[Records of words and element locations]
──────────

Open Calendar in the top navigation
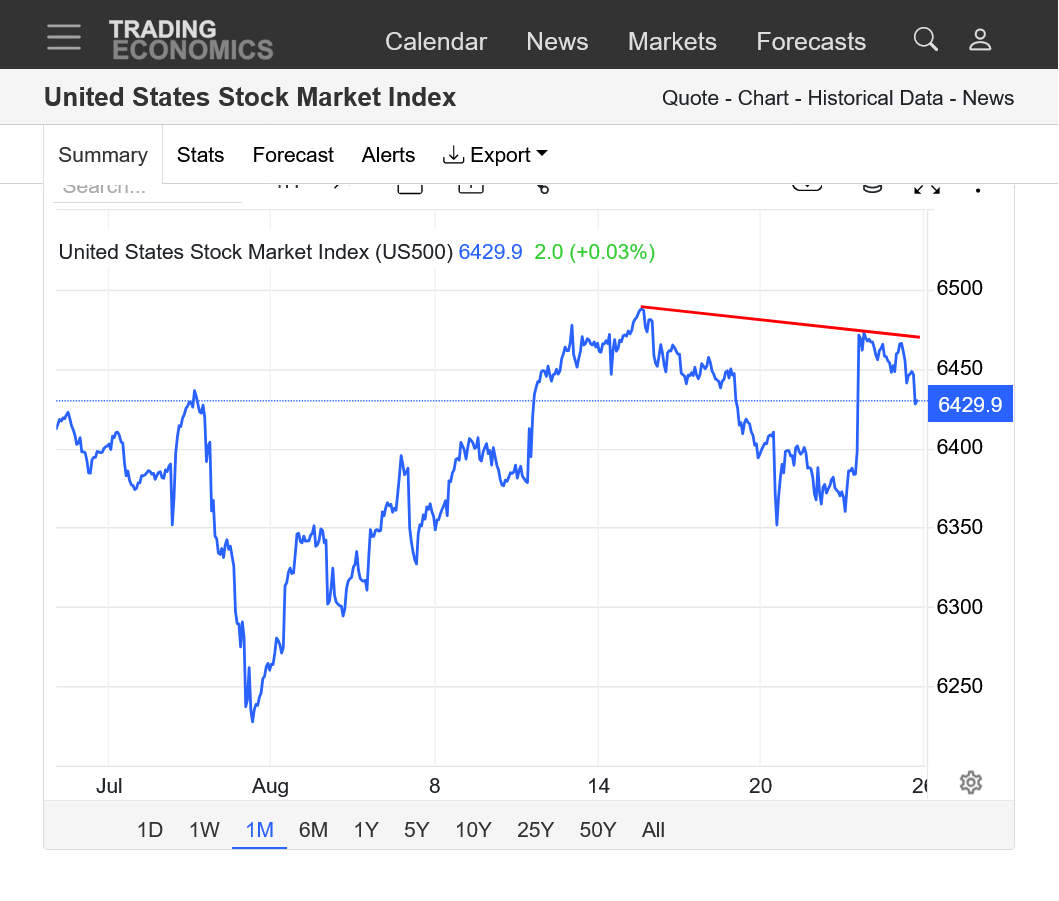[436, 42]
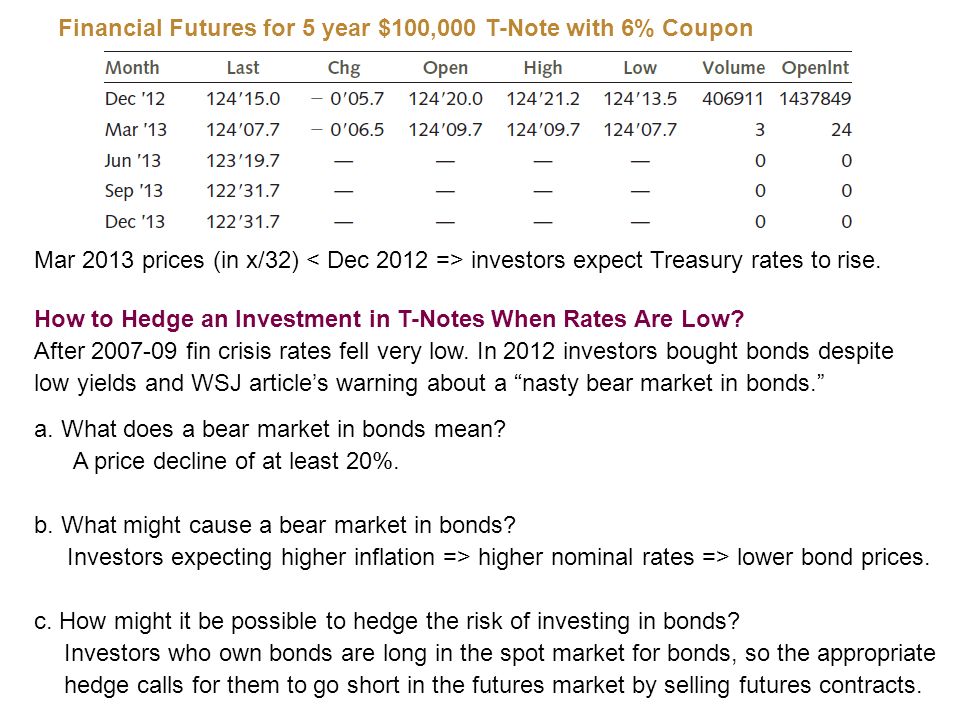Screen dimensions: 960x720
Task: Click the Open column header
Action: (445, 68)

──────────

Task requirements:
Pick out and copy every line of the material that contains the string "Open", treating uppercase and lowercase as different.

Solution for this exercise:
Open Calendar in the top navigation
Task: Click the Open column header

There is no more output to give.